I wasn't exactly surprised to find a man at my elbow asking to talk to me about religion as I struggled to pull my suitcase onto the escalator. As I had been approaching the Metro entrance, I had seen the two Mormons (they usually travel in twos when on mission journeys) earnestly trying to strike up a conversation with any of the pedestrians walking by. As I advanced toward the entrance, I had decided that, though I was and still am in no way interested in becoming a Mormon, I would try to be as polite as possible should I be approached by one of the men.

And sure enough I was.

"Ma'am, do you love your family? Would you be interested in joining the eternal family in Heaven?" Such was the topic of conversation that I briefly had with this Mormon missionary, a young man of about 25 years of age, with short, clean-cut brown hair, simple gray-black glasses, and a very kind face, as I struggled to manage my suitcase and backpack on the escalator, slightly anxious about the time being that I had less than two hours before my plane was scheduled to depart from the Reagan Airport. I tried to listen and respond as kindly and positively as I could, letting him know that, while what he said sounded nice, I was Catholic and very happy with my religion. Finally, seeing he continued to persist, I had to say to him, "I'm sorry, I am Catholic and I love and am very happy with my religion. Thank you for talking with me, though, but I am just not interested." I then was back on my hurried way to the airport and then home.

Although it was no more than a five-minute conversation, sometimes I do think about that man and my interaction with him on that really, really hot July day. I realize that, gosh, it must be so, so hard for them to go out on their mission trips and try to evangelize. ,Not only do people so often blow them off (as many were that day), but even more often are they ridiculed and poked fun at in and by our modern society.
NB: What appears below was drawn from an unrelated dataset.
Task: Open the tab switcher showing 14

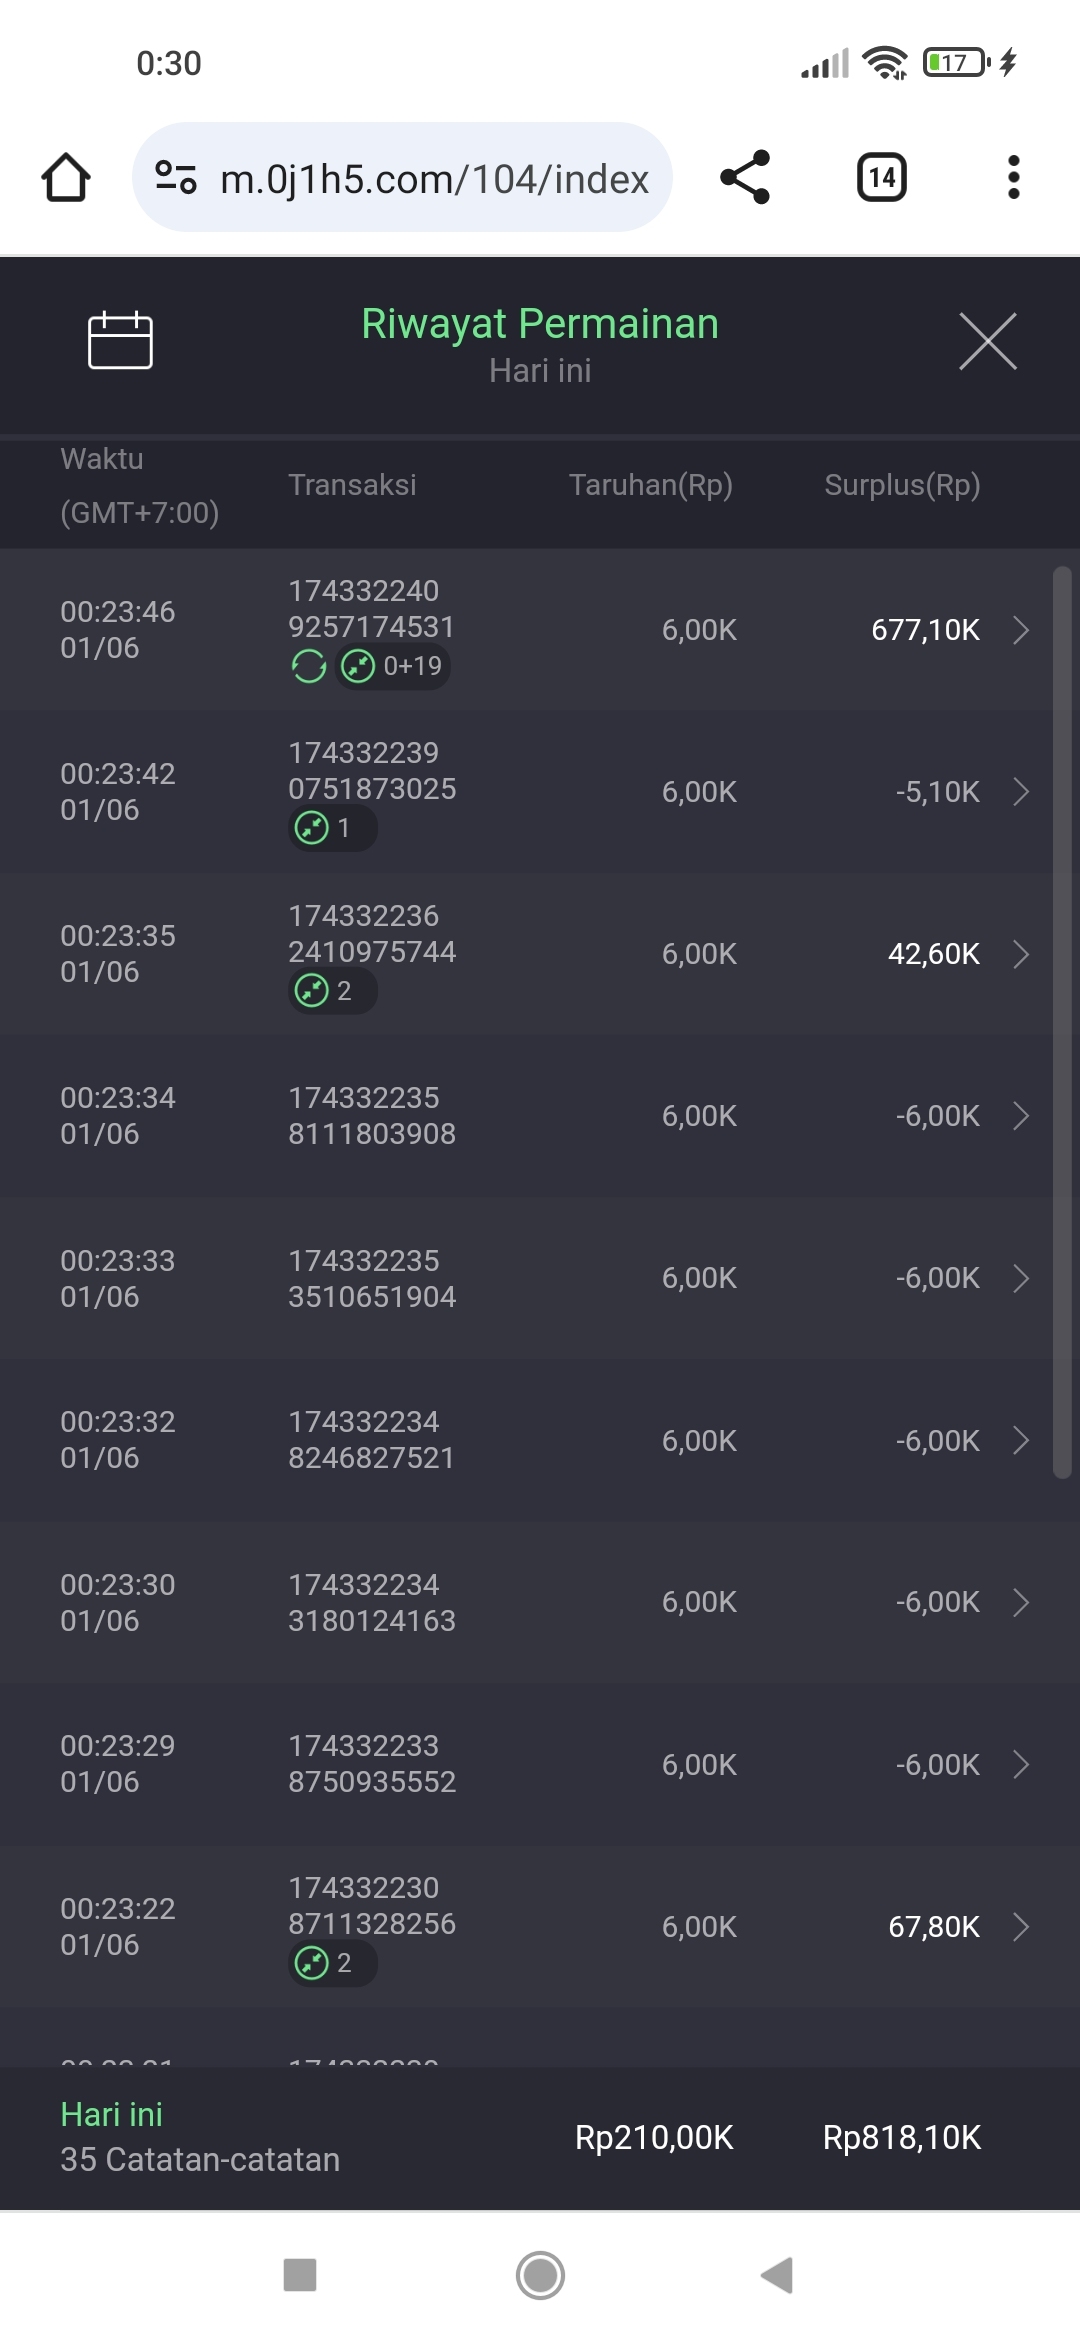Action: click(x=881, y=178)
From riding in the car with some friends when one yells out "Ooo, look, there's a Mormon!" as we drive by a helmetted one on a bike, to comedian, Jim Gaffigan in his skit on religion saying that the pope would probably say, "Easy, freak, I leave work at work," should he be approached by a Mormon, to all of the attention, negative or parodized, but rarely positive, that Mormonism receives for its practices, it is pretty easy to find.

Thinking of all of this, it must be really hard for a young Mormon adult to go out on a mission trip. I find it somewhat uncomfortable to talk with people, especially strangers, about my religious convictions and beliefs. It would be hard for me to try to street corner evangelize to some random Joe Schmoe, much less strike up a neutral conversation on religion with him. I don't know if I could bear with the some of the rejection that these Mormon missionaries have to put up with.
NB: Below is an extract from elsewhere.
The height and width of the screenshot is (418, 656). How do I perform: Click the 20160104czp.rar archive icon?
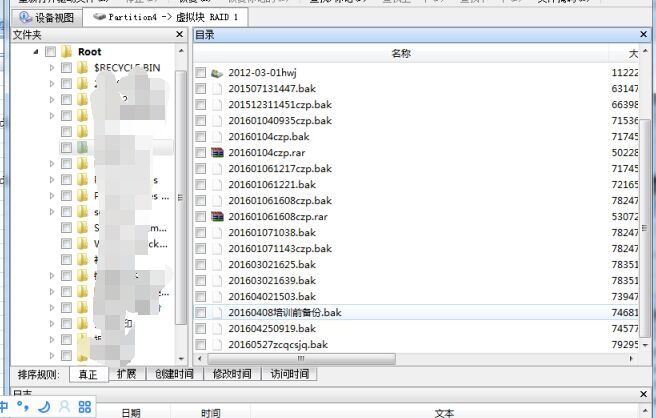(217, 152)
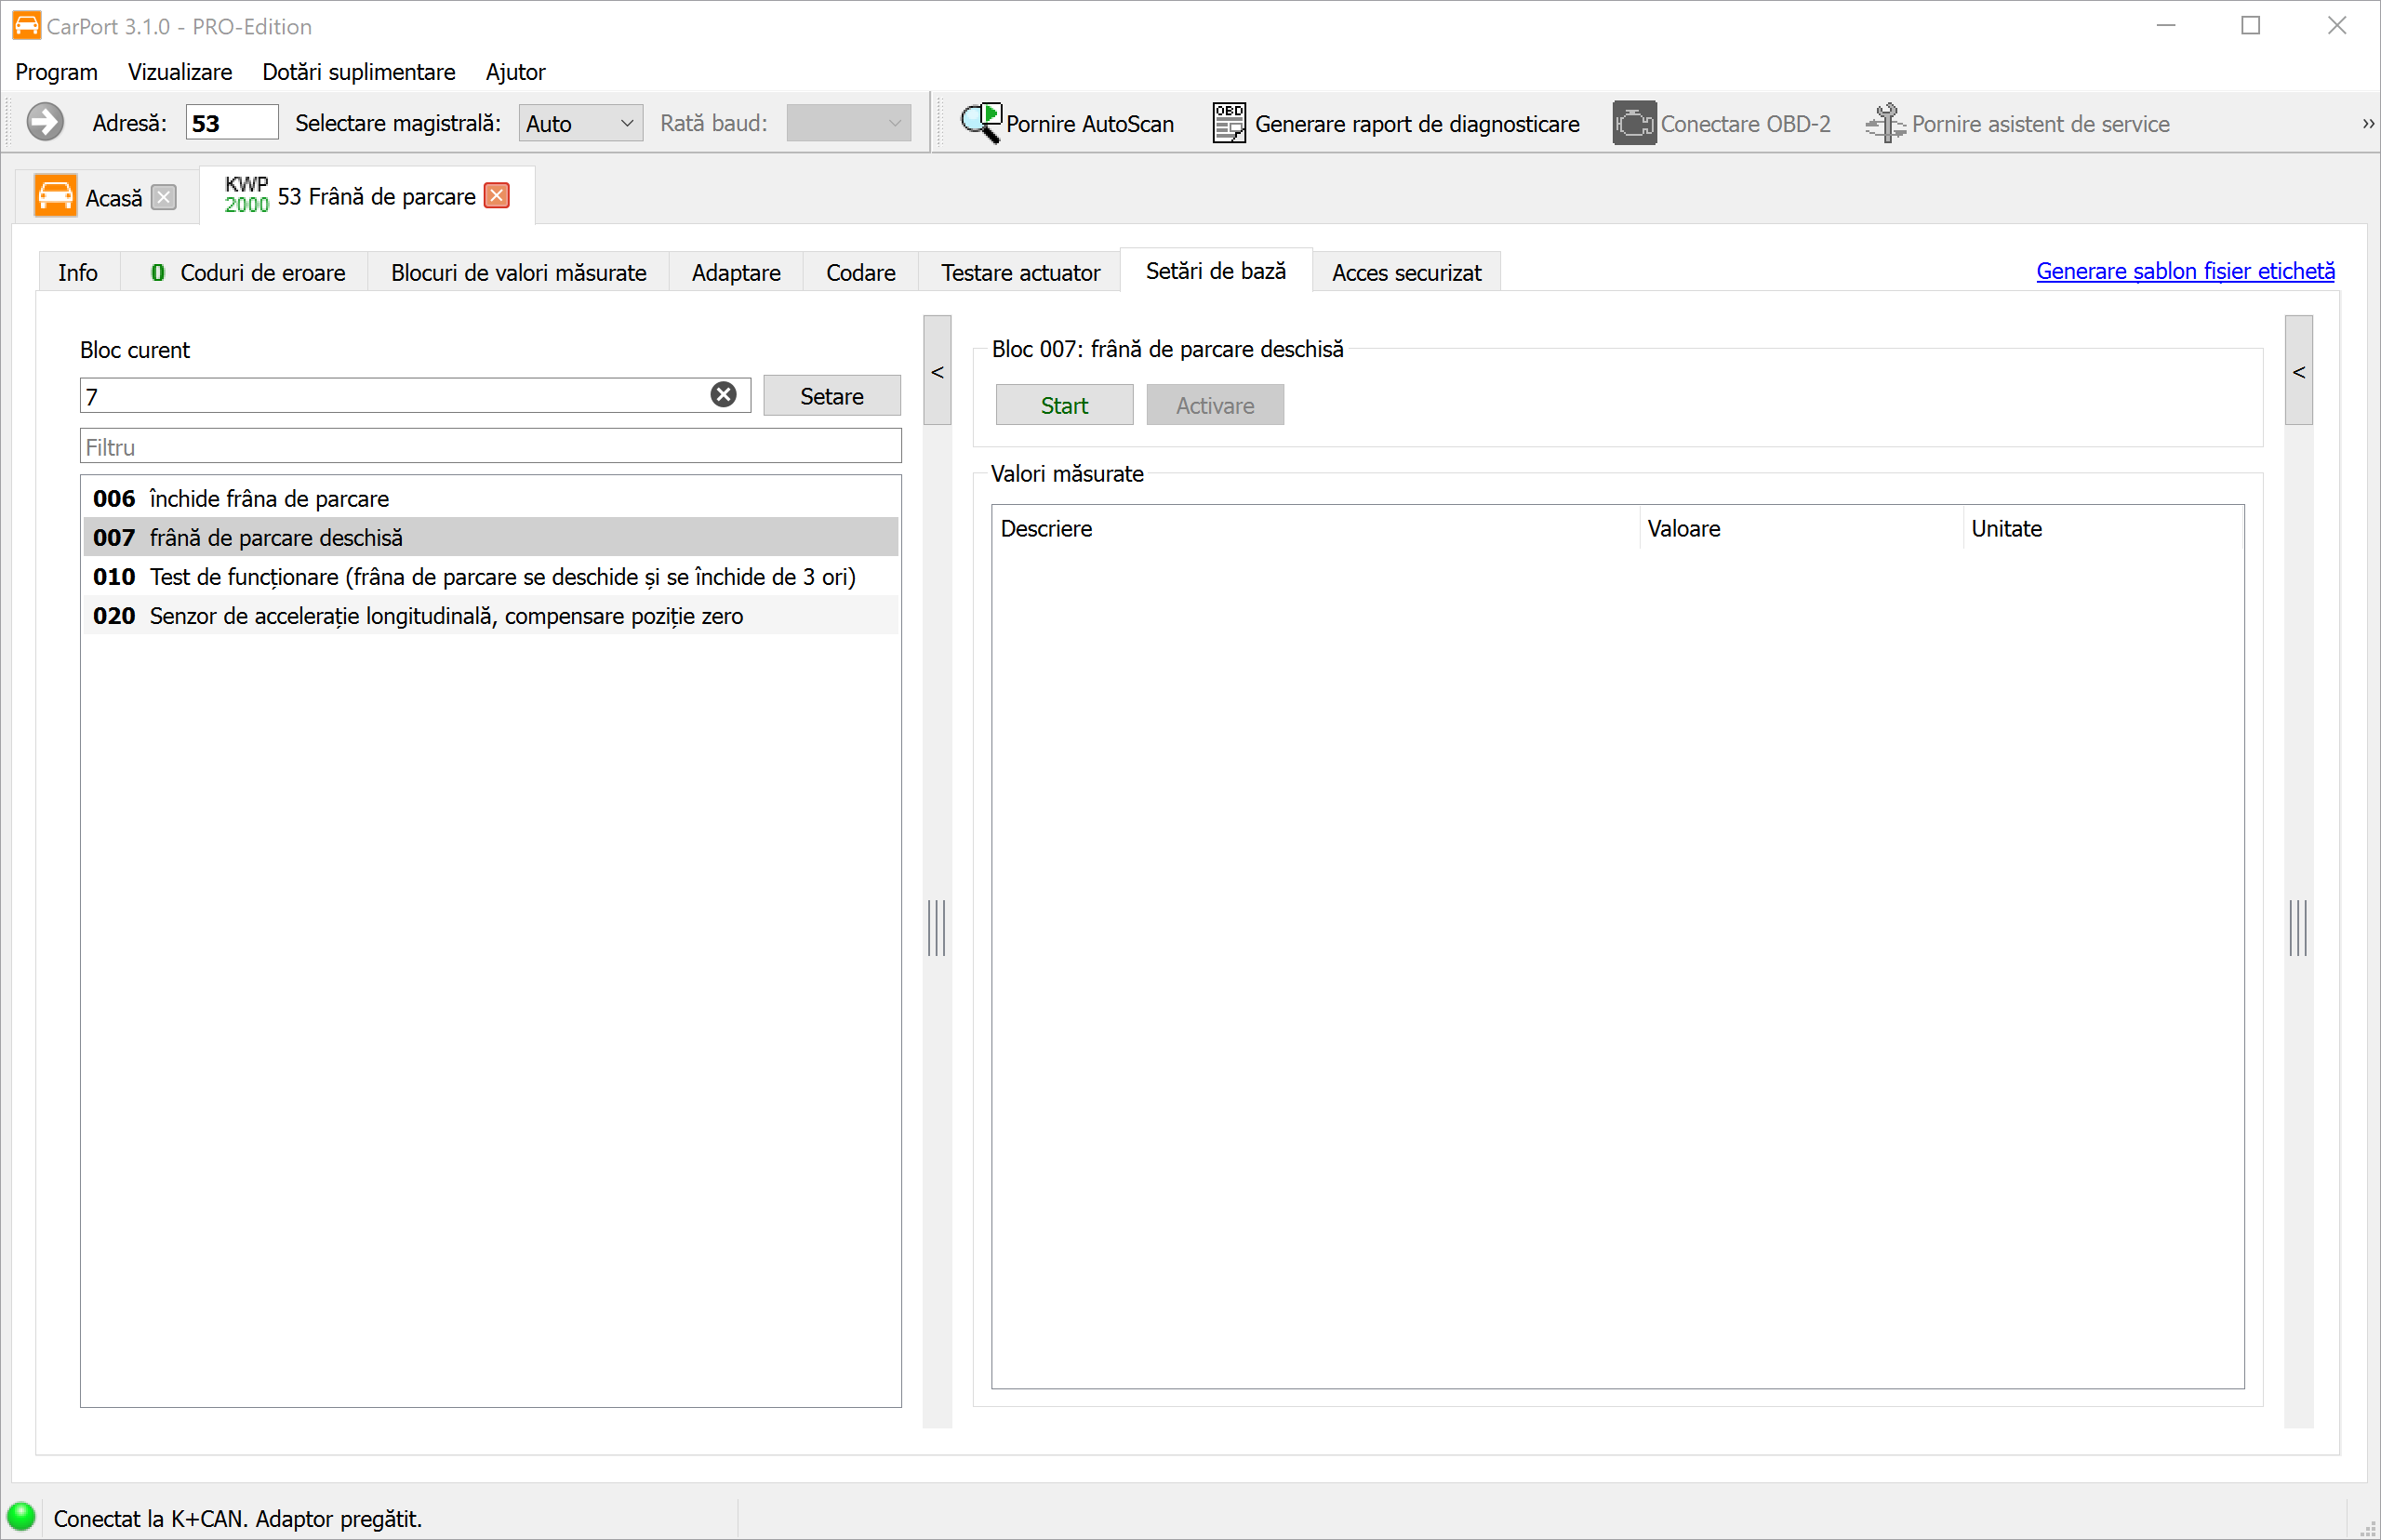Open the Dotări suplimentare menu
Viewport: 2381px width, 1540px height.
358,72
As a Roman Catholic, I think that I do have some similarities with that Mormon, not so much in our religious beliefs and practices but in the way the society views our individual religious beliefs and practices. Because of this, I wish I could have been more compassionate and respectful of this Mormon gentleman who so daringly stepped up to me that day as I hurried on to the escalator. Rather than just saying, "No thank you," I wish I would said something more like this: "Look, I know it must be really tough for you to be out here, trying to talk to people about faith and religion and then having them ignore you, blow you off, or even be mean and disrespectful to you. I am sorry for that, it must hurt at times. I don't want to me another person to do that to you, but I am Catholic - I love Catholicism and I sincerely believe that the Truth lies in Catholicism and that the surest path to happiness in heaven you talk about lies in my Catholic faith. Thank you for having the courage to talk to me today, and my best to you."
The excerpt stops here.